Files
MosaicIQ/mosaiciq-performance-audit-optimization-plan.md

15 KiB

MosaicIQ Performance Audit & Optimization Plan

Scope

This revision is based on the current code in MosaicIQ/ and a fresh production build.

Verified baseline:

  • The main Vite entry chunk is still large: dist/assets/index-RcdHjVMm.js is 825.72 kB minified and 246.79 kB gzipped.
  • The app already lazy-loads ResearchMode, SettingsPage, and ResearchGraph.
  • The research backend opens a new SQLite connection inside spawn_blocking for every repository call.
  • The research UI reloads the full workspace projection after note, ghost, and workspace events.
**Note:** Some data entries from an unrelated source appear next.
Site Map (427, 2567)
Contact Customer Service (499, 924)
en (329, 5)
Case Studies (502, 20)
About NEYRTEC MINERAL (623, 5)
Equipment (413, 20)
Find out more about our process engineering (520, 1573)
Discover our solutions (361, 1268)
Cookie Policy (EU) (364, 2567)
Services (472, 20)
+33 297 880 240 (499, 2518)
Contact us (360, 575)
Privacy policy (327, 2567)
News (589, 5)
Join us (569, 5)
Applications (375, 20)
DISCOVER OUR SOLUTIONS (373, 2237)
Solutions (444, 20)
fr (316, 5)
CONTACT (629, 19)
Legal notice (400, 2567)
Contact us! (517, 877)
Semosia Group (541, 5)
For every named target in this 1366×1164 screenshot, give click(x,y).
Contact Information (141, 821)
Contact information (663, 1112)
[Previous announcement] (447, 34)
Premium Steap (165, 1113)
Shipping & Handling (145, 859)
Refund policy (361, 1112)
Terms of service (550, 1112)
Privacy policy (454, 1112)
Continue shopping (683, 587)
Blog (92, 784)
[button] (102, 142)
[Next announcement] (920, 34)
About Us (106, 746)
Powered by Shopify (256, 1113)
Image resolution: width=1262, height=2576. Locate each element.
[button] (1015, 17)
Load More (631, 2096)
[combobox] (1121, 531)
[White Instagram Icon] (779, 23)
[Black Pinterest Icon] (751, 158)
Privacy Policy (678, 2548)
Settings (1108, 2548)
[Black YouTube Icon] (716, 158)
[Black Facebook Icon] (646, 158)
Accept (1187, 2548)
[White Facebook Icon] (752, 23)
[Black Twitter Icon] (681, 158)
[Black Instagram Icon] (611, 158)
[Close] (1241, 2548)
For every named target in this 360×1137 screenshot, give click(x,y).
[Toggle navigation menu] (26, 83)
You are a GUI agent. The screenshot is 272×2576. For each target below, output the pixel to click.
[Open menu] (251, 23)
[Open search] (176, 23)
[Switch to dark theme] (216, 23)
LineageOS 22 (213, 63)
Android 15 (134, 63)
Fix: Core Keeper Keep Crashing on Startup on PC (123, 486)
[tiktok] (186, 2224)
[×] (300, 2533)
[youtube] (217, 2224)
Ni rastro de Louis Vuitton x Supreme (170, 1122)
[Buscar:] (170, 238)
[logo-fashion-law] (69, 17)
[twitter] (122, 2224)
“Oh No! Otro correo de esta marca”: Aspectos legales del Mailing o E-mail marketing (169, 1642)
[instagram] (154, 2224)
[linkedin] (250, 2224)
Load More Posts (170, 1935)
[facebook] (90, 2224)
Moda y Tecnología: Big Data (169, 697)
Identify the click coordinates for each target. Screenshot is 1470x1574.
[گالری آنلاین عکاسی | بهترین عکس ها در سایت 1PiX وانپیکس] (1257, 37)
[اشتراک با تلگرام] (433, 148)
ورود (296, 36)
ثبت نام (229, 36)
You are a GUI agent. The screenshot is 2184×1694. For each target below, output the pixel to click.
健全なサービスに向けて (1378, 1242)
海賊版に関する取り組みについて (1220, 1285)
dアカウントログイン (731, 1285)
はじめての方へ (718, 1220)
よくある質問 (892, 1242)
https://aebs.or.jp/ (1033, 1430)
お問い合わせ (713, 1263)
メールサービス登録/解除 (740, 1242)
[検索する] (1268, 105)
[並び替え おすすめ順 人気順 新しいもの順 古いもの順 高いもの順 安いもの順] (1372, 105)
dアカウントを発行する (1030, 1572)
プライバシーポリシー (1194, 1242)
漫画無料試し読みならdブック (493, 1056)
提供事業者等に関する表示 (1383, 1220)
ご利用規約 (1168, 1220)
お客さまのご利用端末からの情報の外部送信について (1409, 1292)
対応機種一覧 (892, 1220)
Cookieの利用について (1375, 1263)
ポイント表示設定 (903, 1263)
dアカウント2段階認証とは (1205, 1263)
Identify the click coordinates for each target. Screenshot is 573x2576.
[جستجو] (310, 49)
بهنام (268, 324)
Corrected Executive Summary

The biggest problems are not “lack of React.memo” or “missing async SQLite” in the abstract. The real bottlenecks are:

  1. research and news repository calls pay per-call SQLite connection setup cost and serialize a lot of work through spawn_blocking.
  2. Workspace reads are duplicated and amplified: the backend assembles projections sequentially, and the frontend re-fetches the entire projection after many small events.
  3. Background job processing can race. The scheduler loop and kick_job_processor() both call process_due_jobs(), but claiming work is not atomic.
  4. Several hot paths still do N+1 work: list_sources_by_ids, note-save loops after link inference, and repeated audit trail fetches for the same selection.
  5. Bundle size is a real issue, but the fix is targeted dependency splitting and measurement, not generic manualChunks by component file.

P0: Fix Correctness + High-Leverage Latency First

1. Make job claiming atomic before adding concurrency

Why this is first:

  • spawn_research_scheduler() runs every 3 seconds.
  • kick_job_processor() also spawns ad hoc processors on note capture, note update, and retry.
  • process_due_jobs() reads due jobs, then marks them running in a separate step.

That means two runners can observe the same queued job and both process it.

Files:

  • src-tauri/src/research/pipeline.rs
  • src-tauri/src/research/service.rs
  • src-tauri/src/research/repository.rs

Evidence:

  • spawn_research_scheduler() loops forever and calls service.process_due_jobs().await.
  • kick_job_processor() also spawns process_due_jobs().
  • list_due_jobs() and mark_running() are separate operations.

Recommended fix:

  1. Replace “list then mark” with a single transactional claim method in the repository.
  2. Ensure only one background processor is active at a time, or gate concurrent processors with a mutex/semaphore.
  3. Only consider parallel per-job execution after claim semantics are safe.

Implementation sketch:

pub async fn claim_due_jobs(&self, limit: usize) -> Result<Vec<PipelineJob>> {
    self.with_connection(move |connection| {
        let tx = connection.transaction()?;

        let jobs = {
            let mut stmt = tx.prepare(
                "SELECT entity_json
                 FROM pipeline_jobs
                 WHERE status IN (?1, ?2)
                   AND (next_attempt_at IS NULL OR next_attempt_at <= ?3)
                 ORDER BY updated_at ASC
                 LIMIT ?4"
            )?;
            // read rows here
        };

        for job in &jobs {
            tx.execute(
                "UPDATE pipeline_jobs
                 SET status = ?2, updated_at = ?3, entity_json = ?4
                 WHERE id = ?1 AND status IN (?5, ?6)",
                params![/* updated running job */],
            )?;
        }

        tx.commit()?;
        Ok(jobs)
    }).await
}

Success criteria:

  • A job ID is never processed twice in logs for one enqueue.
  • kick_job_processor() no longer creates overlapping workers.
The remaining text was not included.